» What this task involves:
Your copy should begin at the line containing "Viewport: 518px width, 275px height." and end at the last line of the records; transcribe those lines exactly and leave out every picture.

» Pixel coordinate grounding data:
BEGIN

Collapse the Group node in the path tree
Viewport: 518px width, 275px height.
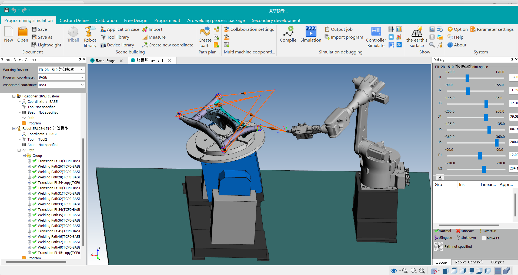[24, 156]
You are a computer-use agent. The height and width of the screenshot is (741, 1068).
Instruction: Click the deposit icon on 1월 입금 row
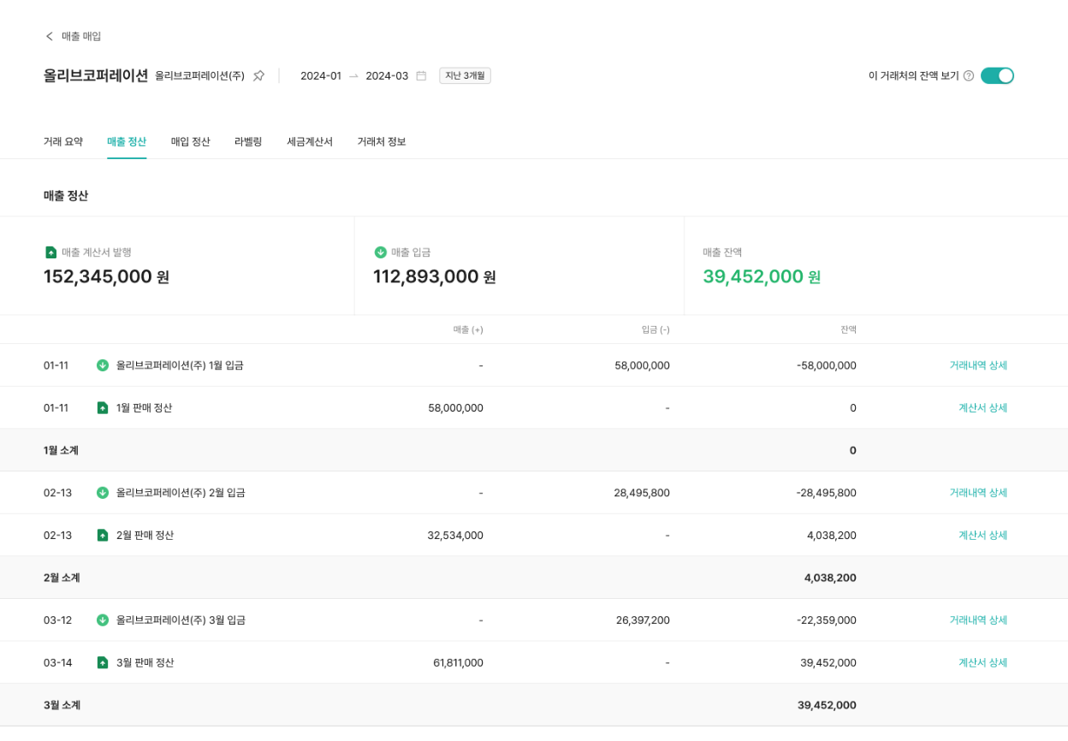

END

» Answer for this exercise:
Viewport: 518px width, 275px height.
[24, 156]
You are a computer-use agent. The height and width of the screenshot is (741, 1068).
Instruction: Click the deposit icon on 1월 입금 row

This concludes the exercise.